Archive for the ‘films’ Tag

Happy December

Well, it’s December. Which means I can no longer put off attempting to get into a festive frame of mind. It’s time to buy Xmas presents, do my Xmas card list, and venture into the attic to retrieve the tree and decorations.

Two years ago I did a blog post on why I don’t like the festive season. This Scrooge-like view is shared by many of my friends, but I have to say it seems to completely baffle my family. “You used to love Christmas”, my sister said to me recently. Yes, I did, when I was a kid and it was all about getting presents.

However, in an attempt to redress the balance – and to a certain degree bow to the inevitable and try to let in some festive cheer – I have decided this year to do a post on what I do like about the festive season.

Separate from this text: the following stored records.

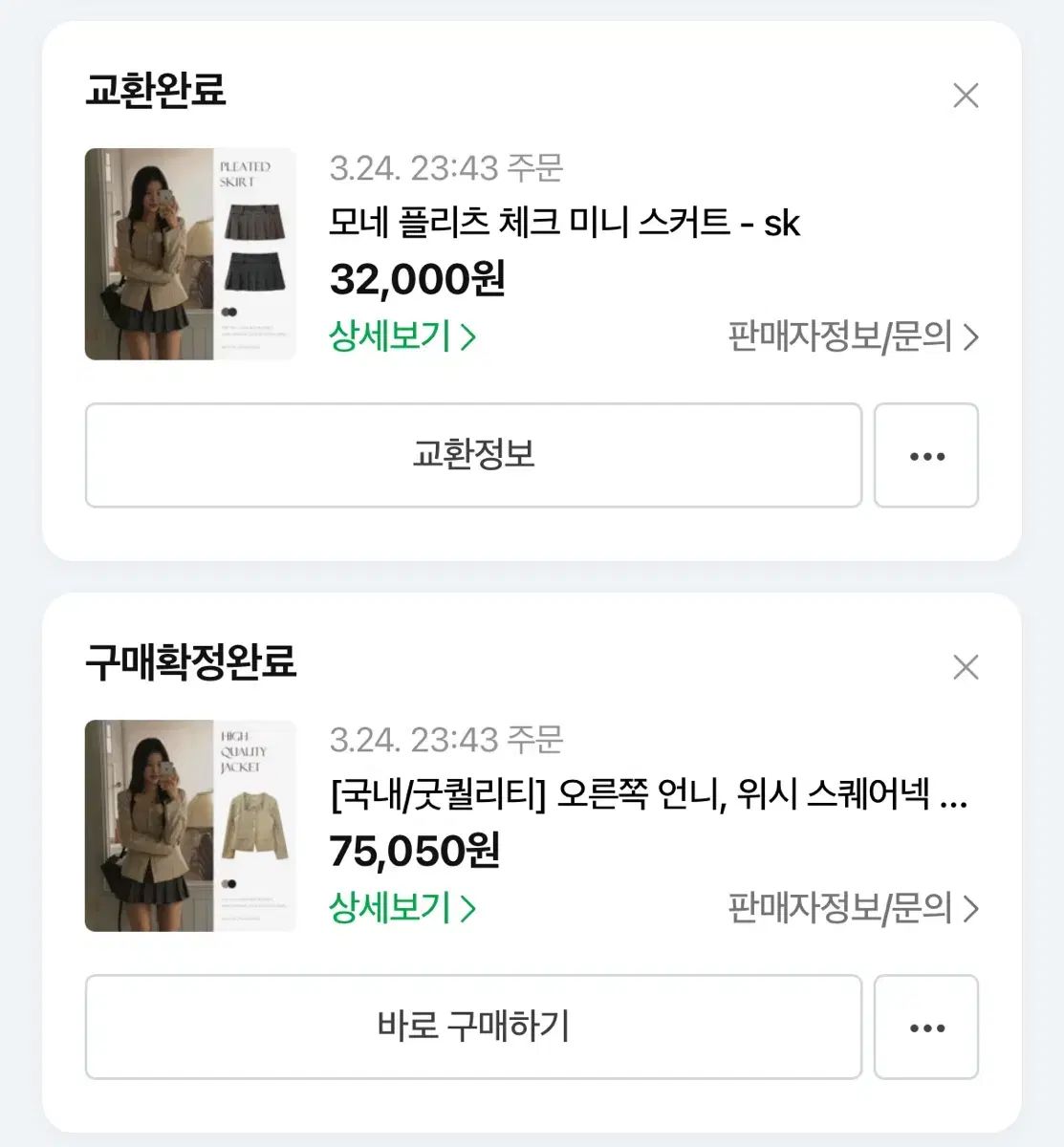Click the 교환정보 button

[x=473, y=456]
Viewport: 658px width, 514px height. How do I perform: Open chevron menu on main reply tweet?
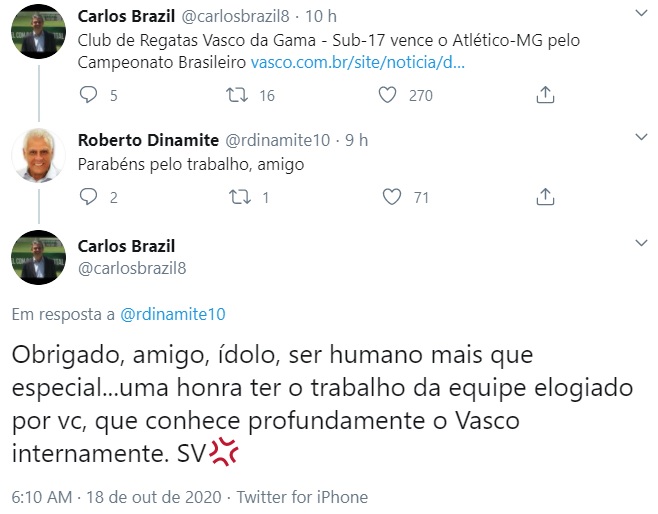coord(640,244)
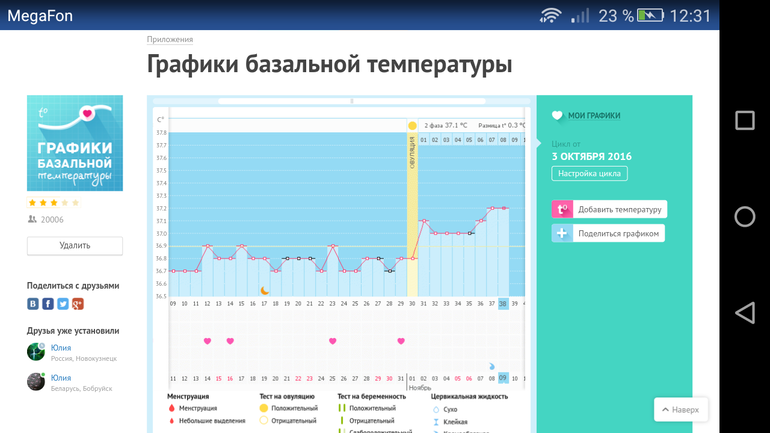Share via the Facebook icon
Image resolution: width=770 pixels, height=433 pixels.
(x=48, y=304)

Starbucks Gingerbread Latte:
I don’t drink coffee. The only coffee I like is Starbucks soya lattes – and most coffee drinkers say that Starbucks coffee doesn’t actually taste like coffee, which is probably why I like it. But I do love gingerbread, and Starbucks gingerbread lattes are one of the best things about this time of year.  Along with my customary stem ginger muffin, the gingerbread lattes have become part of the breakfast treat that accompanies my early-morning writing sessions.

I love marzipan. When I was a kid I waited anxiously for my mother to decorate the Christmas cake. My sister and I would both get a lump of marzipan each to eat on its own. I would roll mine out like Play Dough and nibble it, in an attempt to make it last as long as possible.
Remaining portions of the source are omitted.